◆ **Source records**
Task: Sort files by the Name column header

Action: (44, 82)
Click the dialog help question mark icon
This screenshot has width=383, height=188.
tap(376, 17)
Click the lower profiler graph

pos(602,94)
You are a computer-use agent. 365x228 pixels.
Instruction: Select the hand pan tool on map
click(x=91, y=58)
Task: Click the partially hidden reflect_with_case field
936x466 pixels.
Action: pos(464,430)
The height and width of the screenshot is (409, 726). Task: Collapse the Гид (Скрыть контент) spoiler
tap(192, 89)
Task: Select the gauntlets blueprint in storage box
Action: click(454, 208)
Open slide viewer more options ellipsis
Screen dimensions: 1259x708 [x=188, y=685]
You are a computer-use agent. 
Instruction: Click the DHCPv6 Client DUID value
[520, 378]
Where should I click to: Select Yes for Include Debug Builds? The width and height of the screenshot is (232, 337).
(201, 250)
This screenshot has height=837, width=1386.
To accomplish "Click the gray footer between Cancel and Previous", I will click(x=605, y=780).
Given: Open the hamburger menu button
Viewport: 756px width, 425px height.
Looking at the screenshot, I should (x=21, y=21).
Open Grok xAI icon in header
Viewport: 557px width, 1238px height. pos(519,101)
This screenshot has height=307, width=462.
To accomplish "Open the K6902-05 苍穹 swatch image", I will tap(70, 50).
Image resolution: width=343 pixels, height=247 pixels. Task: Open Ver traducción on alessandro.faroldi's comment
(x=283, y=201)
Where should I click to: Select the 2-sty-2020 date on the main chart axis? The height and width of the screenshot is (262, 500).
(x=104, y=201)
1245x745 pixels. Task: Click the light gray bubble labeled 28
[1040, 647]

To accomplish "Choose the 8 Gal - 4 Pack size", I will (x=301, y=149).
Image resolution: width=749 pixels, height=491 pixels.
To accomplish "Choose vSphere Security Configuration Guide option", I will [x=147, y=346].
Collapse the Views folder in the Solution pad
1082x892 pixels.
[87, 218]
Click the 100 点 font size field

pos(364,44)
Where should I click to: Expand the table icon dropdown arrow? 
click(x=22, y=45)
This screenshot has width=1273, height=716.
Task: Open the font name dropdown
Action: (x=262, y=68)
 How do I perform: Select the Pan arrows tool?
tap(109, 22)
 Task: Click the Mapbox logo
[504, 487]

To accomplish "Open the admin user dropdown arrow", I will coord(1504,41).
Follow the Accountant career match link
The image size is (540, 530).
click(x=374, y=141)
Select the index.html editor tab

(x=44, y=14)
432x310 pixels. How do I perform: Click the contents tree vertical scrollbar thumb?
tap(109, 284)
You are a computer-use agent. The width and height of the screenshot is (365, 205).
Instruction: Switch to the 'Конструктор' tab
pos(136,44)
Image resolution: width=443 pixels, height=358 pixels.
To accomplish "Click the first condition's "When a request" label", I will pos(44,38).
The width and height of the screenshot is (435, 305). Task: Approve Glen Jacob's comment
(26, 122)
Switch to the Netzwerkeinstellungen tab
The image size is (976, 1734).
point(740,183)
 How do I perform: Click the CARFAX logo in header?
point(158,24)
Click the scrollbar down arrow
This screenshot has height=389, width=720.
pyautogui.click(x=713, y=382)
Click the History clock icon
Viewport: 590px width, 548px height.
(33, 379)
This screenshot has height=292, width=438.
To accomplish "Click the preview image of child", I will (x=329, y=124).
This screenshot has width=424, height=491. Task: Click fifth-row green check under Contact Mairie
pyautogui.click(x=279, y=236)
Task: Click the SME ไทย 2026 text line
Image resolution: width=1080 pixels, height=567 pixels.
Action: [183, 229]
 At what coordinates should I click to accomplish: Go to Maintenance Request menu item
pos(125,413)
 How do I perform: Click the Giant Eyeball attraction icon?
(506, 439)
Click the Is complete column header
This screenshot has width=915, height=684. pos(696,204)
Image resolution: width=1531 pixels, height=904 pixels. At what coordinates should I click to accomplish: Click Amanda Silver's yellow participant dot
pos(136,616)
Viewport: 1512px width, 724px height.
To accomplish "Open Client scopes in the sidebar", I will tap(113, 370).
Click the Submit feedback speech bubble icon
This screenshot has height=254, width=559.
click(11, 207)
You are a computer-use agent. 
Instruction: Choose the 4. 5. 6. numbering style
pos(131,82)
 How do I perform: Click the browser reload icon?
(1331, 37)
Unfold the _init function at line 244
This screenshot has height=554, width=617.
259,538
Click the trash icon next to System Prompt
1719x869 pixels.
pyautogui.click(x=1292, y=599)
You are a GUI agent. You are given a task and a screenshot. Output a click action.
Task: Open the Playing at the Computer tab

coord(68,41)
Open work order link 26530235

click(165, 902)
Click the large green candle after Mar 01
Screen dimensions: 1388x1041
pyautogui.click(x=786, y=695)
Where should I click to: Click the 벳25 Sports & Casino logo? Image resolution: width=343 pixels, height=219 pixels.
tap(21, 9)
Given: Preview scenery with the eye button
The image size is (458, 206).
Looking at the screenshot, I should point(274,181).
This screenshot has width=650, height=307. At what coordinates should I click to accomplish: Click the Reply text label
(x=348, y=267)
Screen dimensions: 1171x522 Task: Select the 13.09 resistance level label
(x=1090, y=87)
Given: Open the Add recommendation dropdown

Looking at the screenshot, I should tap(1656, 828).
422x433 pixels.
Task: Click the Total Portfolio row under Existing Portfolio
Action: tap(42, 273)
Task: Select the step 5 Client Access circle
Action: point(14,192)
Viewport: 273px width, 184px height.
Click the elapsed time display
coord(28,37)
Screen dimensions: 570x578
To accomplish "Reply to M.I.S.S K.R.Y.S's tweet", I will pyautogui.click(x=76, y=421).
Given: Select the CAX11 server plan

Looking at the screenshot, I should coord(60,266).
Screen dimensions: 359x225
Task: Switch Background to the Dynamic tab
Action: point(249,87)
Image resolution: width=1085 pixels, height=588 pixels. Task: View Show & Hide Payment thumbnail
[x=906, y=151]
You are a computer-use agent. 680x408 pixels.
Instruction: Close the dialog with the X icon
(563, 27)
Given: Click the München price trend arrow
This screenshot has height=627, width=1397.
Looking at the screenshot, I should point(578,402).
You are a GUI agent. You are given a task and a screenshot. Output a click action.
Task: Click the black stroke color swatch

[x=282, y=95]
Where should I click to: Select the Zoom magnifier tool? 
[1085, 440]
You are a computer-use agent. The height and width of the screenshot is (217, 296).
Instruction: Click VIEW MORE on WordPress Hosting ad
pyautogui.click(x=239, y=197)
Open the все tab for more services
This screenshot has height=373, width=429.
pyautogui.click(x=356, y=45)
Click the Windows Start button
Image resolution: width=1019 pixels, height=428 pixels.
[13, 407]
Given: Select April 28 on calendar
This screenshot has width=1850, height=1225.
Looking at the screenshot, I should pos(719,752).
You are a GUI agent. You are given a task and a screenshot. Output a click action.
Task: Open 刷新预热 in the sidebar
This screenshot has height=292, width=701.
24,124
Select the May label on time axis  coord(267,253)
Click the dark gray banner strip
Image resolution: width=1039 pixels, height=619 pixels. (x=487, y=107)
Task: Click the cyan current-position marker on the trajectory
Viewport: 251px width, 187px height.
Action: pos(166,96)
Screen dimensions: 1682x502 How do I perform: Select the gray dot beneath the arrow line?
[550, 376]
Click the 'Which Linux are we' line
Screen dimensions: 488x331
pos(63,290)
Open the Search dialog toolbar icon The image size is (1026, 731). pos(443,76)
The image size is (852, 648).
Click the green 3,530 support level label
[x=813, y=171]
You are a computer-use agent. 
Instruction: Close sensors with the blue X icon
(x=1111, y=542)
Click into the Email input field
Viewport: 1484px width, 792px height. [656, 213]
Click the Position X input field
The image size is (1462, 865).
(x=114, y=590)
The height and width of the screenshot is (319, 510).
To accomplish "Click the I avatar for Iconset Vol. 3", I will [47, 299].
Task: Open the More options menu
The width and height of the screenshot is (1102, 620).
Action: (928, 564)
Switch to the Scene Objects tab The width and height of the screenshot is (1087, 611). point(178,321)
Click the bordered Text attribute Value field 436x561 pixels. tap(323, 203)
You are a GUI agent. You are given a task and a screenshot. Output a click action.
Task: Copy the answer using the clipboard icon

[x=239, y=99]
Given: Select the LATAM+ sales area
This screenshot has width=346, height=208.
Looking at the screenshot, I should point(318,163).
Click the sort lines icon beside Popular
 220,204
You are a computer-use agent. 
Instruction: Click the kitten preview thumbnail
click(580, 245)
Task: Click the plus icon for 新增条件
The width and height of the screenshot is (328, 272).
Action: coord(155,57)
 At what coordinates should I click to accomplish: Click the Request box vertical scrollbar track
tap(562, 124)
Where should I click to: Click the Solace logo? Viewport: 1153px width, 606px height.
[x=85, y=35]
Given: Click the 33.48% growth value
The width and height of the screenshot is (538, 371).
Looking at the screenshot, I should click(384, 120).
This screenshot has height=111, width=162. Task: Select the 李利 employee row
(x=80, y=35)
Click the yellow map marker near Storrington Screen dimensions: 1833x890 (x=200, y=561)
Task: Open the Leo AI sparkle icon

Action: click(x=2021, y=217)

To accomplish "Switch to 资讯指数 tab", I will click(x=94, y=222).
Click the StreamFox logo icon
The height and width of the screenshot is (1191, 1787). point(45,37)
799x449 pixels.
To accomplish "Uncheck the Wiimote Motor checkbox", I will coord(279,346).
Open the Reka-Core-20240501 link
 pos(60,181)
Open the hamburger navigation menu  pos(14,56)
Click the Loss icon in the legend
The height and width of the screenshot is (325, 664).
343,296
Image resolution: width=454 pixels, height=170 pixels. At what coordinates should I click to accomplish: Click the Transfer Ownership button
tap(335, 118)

◆ **Goal of the exercise**
Convert the items into a numbered list, omitting blank lines, beginning with the line that contains "Given: Select April 28 on calendar" and ending with the line that contains "Open the Search".

◆ **Task result**
1. Given: Select April 28 on calendar
2. This screenshot has width=1850, height=1225.
3. Looking at the screenshot, I should pos(719,752).
4. You are a GUI agent. You are given a task and a screenshot. Output a click action.
5. Task: Open 刷新预热 in the sidebar
6. This screenshot has height=292, width=701.
7. 24,124
8. Select the May label on time axis  coord(267,253)
9. Click the dark gray banner strip
10. Image resolution: width=1039 pixels, height=619 pixels. (x=487, y=107)
11. Task: Click the cyan current-position marker on the trajectory
12. Viewport: 251px width, 187px height.
13. Action: pos(166,96)
14. Screen dimensions: 1682x502 How do I perform: Select the gray dot beneath the arrow line?
15. [550, 376]
16. Click the 'Which Linux are we' line
17. Screen dimensions: 488x331
18. pos(63,290)
19. Open the Search dialog toolbar icon The image size is (1026, 731). pos(443,76)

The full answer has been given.